Cir. 2012). Tate argues that § 3582(c)(2) provides her an avenue through which she can take

advantage of the amended Guidelines to obtain a sentence reduction.

       District courts engage in a two-step inquiry to determine whether the defendant is entitled

to a sentence reduction under § 3582. First, the defendant’s sentence must have been “based on

a sentencing range that has subsequently been lowered by the Sentencing Commission[.]”

United States v. Hameed, 614 F.3d 259, 262 (6th Cir. 2010) (quoting 18 U.S.C. § 3582(c)(2)).

Second, an amendment to the Sentencing Guidelines must have lowered the defendant’s

“applicable guideline range.” United States v. Pembrook, 609 F.3d 381, 383 (6th Cir. 2010).

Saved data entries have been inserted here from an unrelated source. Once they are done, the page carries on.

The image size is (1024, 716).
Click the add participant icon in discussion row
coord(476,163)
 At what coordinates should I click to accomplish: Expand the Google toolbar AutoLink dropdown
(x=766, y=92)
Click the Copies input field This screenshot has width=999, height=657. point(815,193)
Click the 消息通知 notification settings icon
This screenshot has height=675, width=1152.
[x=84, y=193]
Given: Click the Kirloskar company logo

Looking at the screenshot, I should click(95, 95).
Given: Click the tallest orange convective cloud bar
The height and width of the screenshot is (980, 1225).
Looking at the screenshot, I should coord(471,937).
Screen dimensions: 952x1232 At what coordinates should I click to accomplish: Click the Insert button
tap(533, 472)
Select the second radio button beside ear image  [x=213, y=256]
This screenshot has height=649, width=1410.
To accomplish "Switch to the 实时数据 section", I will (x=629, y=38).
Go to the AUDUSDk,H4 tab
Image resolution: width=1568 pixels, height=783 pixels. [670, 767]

Because we have already held that the FSA did not lower Tate’s mandatory minimum but

Amendment 750 did lower her drug quantity range, Tate must show that her sentence was “based

on” the drug quantity range, which was also her “applicable guideline range.”

                                               A.

       To determine whether a given sentence was “based on” a particular sentencing range, we

must look to “what the district court actually said and did at the original sentencing.” Hameed,

614 F.3d at 264 (quoting United States v. Hargrove, 628 F. Supp. 2d 241, 244 (D. Mass. 2009)).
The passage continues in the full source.